-- WHAT YOU HAVE TO DO --
Transcribe the following entries word for word; no picture is to appear in the copy.

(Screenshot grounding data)
=======

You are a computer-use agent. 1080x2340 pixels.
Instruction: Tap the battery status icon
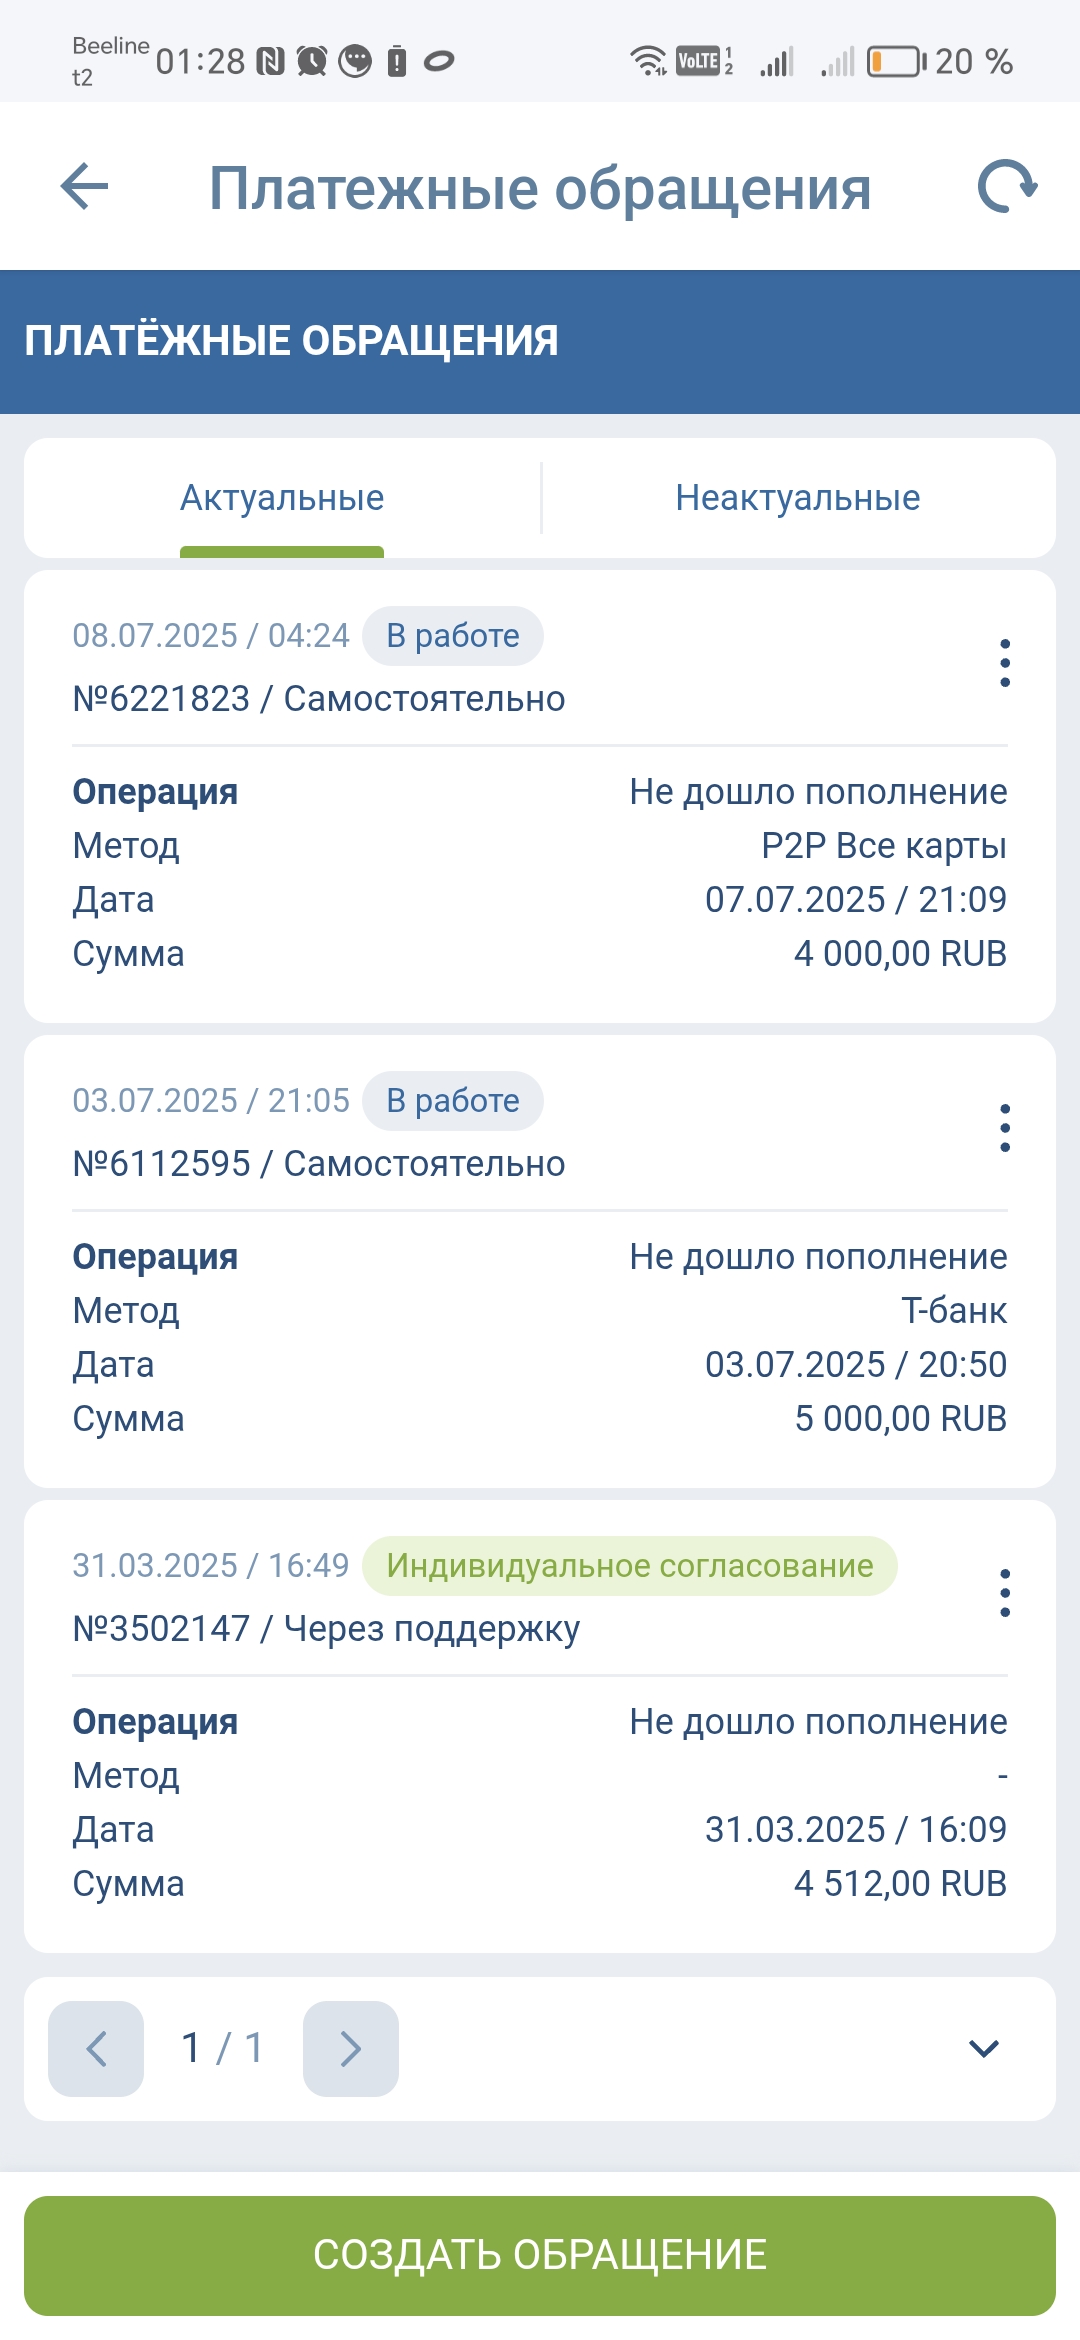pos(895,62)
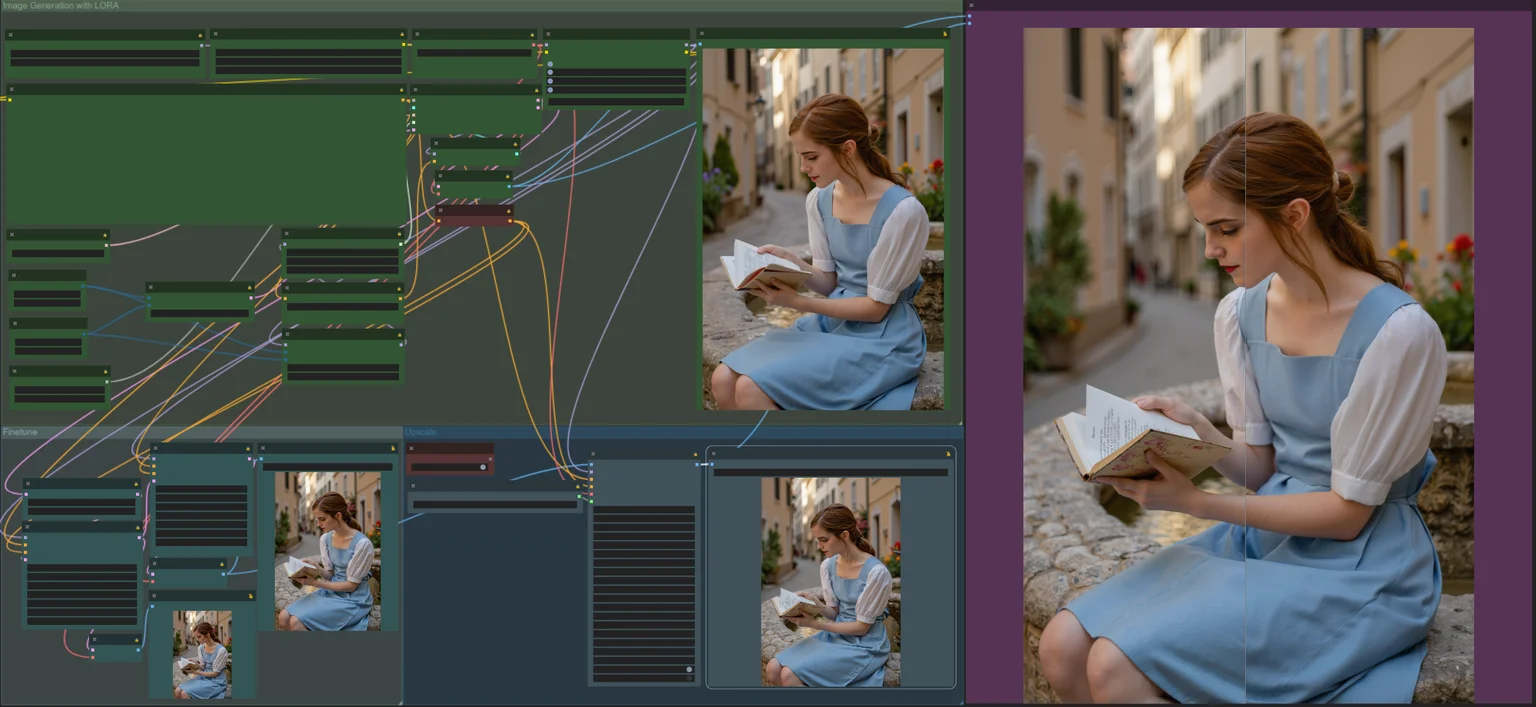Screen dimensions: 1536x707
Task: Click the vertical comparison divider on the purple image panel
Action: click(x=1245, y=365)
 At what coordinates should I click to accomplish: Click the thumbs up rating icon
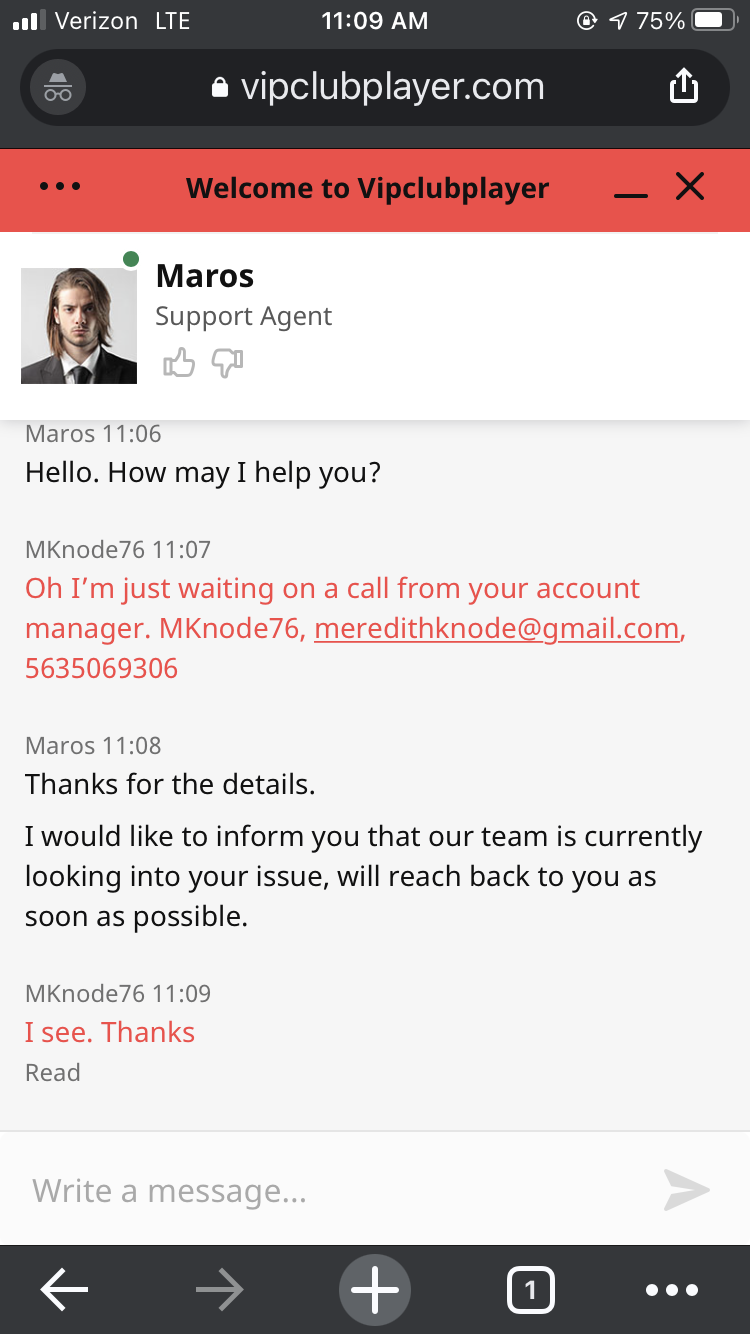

=======

-- ANSWER SECTION --
You are a computer-use agent. 1080x2340 pixels.
Instruction: Tap the battery status icon
pos(895,62)
Screen dimensions: 1536x707
Task: Click the vertical comparison divider on the purple image panel
Action: click(x=1245, y=365)
 At what coordinates should I click to accomplish: Click the thumbs up rating icon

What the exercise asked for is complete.